Assigned task
The line containing "Given: Expand the Eduardo Picazo account menu" marks the end: copy exactly every line from the start of the records below up to and including it, leaving out pictures.

----

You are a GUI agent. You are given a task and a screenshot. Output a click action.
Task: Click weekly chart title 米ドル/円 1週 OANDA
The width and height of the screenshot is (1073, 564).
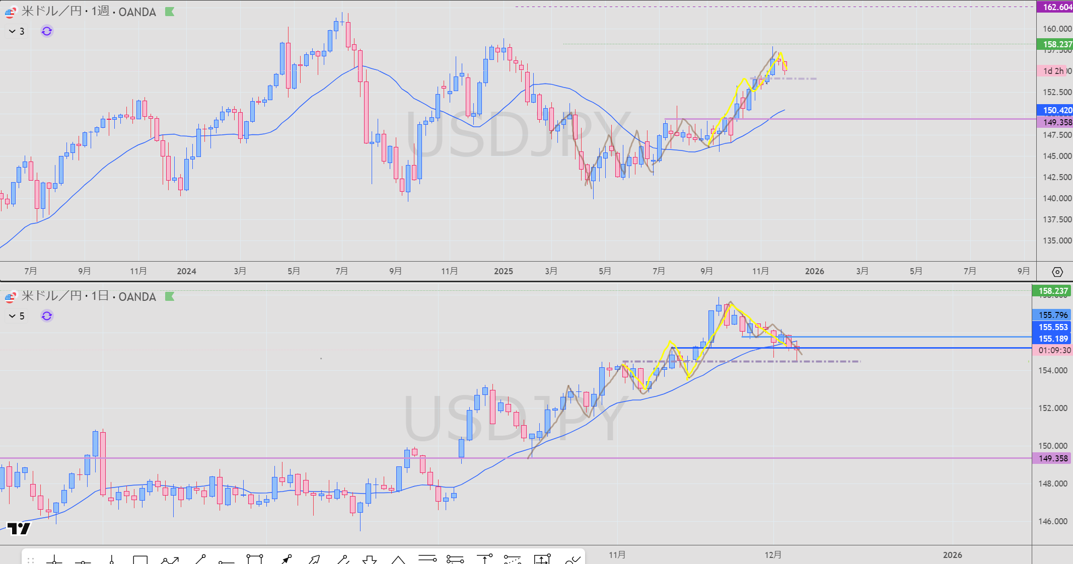point(89,12)
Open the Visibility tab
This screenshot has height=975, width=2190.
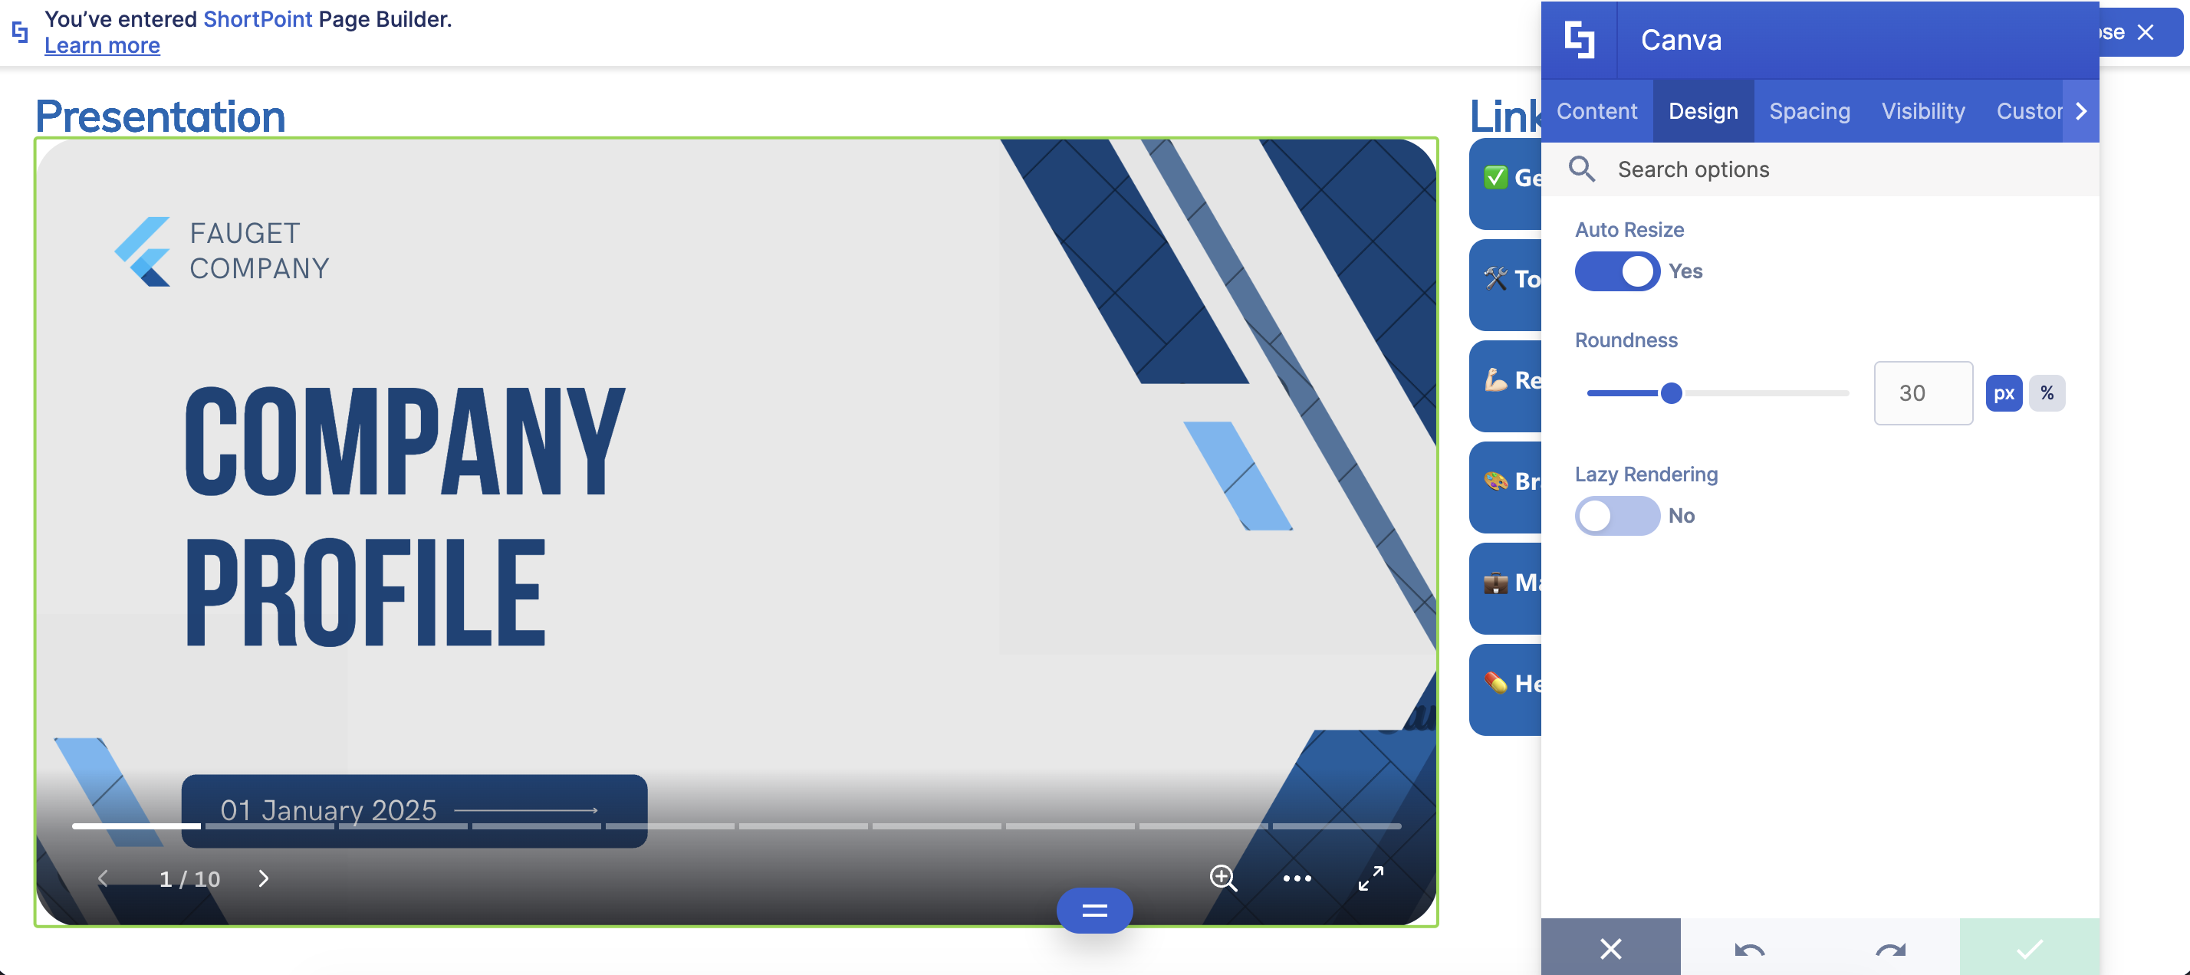[1923, 111]
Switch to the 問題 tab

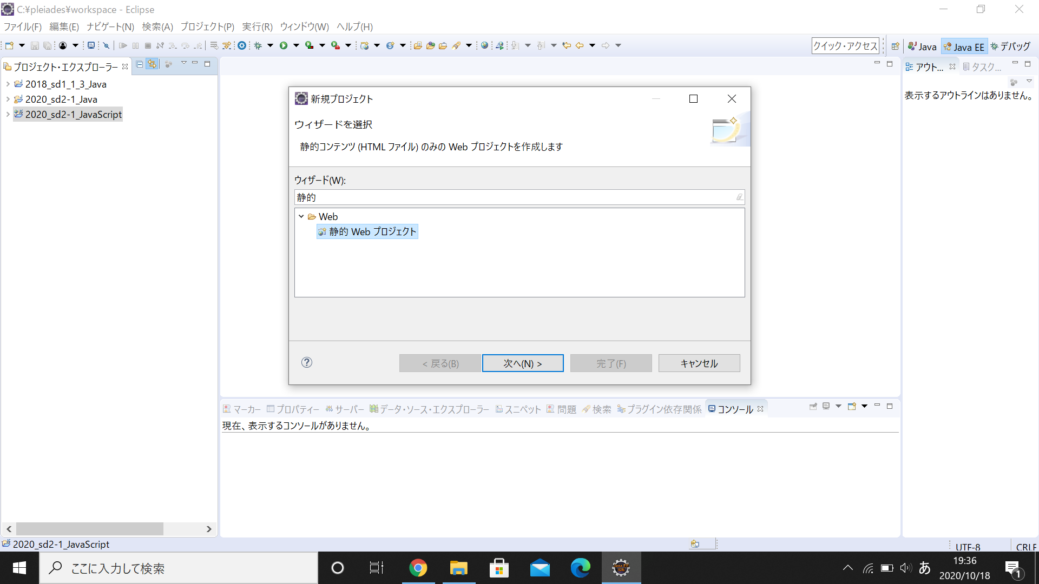point(567,409)
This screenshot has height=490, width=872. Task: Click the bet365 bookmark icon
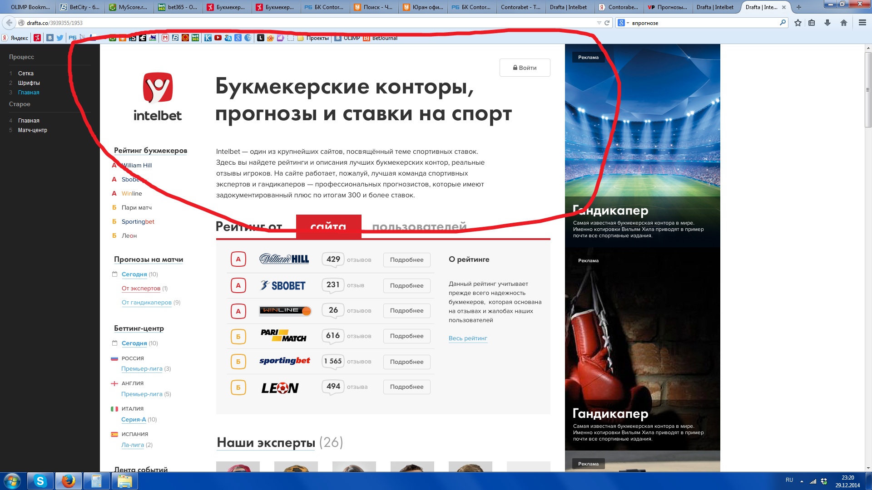pyautogui.click(x=195, y=38)
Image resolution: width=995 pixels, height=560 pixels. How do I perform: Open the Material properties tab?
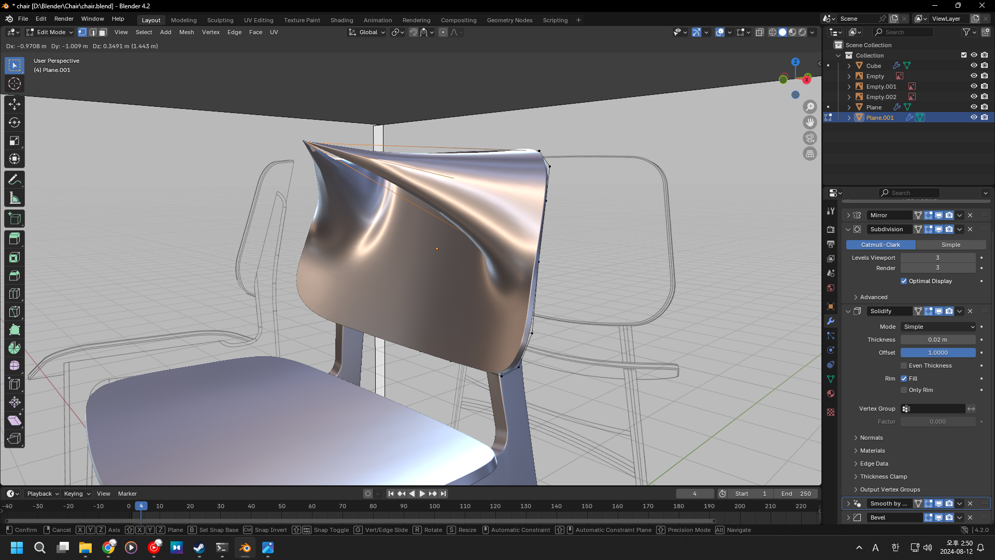[831, 394]
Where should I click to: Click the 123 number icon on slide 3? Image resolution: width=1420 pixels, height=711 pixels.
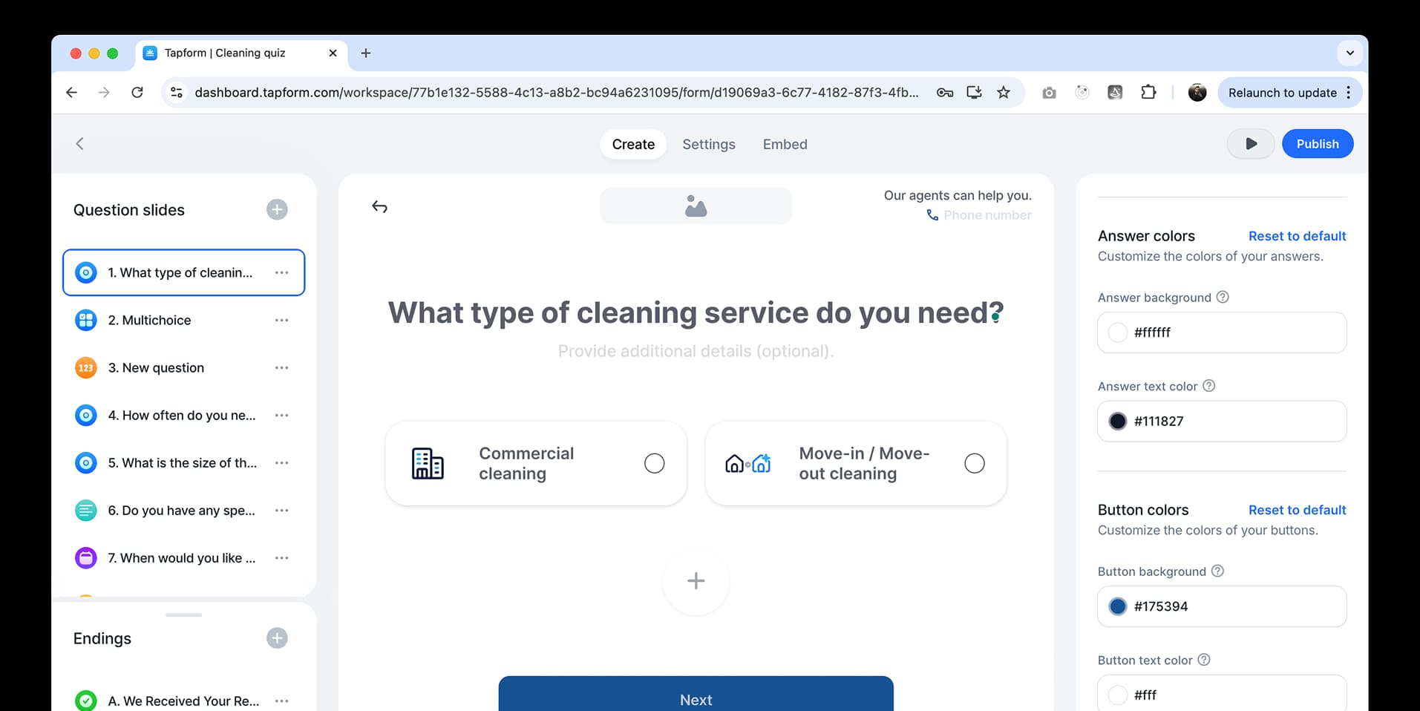tap(86, 367)
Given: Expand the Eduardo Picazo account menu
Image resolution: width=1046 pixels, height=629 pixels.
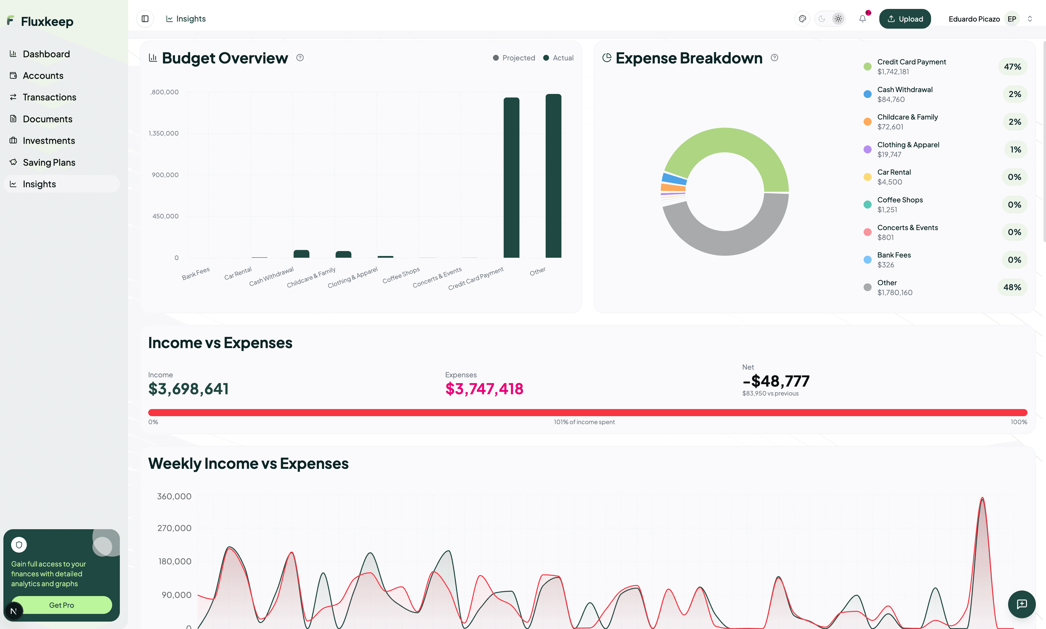Looking at the screenshot, I should pos(974,18).
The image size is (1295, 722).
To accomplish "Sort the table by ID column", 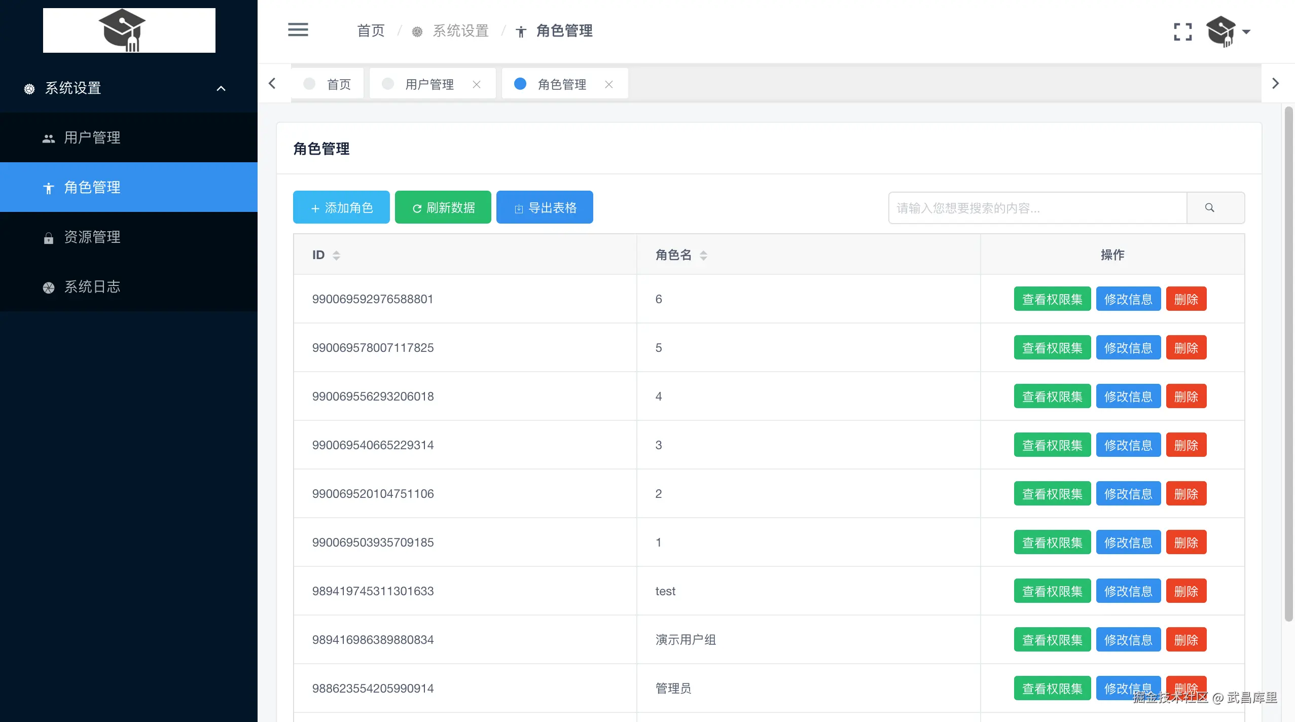I will pyautogui.click(x=336, y=255).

----

Expected answer
You are a GUI agent. You are given a task and a screenshot. Output a click action.
Task: Click weekly chart title 米ドル/円 1週 OANDA
The width and height of the screenshot is (1073, 564).
point(89,12)
Open the Visibility tab
This screenshot has height=975, width=2190.
[1923, 111]
Switch to the 問題 tab

point(567,409)
This screenshot has height=490, width=872. Task: Click the bet365 bookmark icon
pyautogui.click(x=195, y=38)
Image resolution: width=995 pixels, height=560 pixels. How do I perform: Open the Material properties tab?
[831, 394]
Where should I click to: Click the 123 number icon on slide 3? Image resolution: width=1420 pixels, height=711 pixels.
tap(86, 367)
Given: Expand the Eduardo Picazo account menu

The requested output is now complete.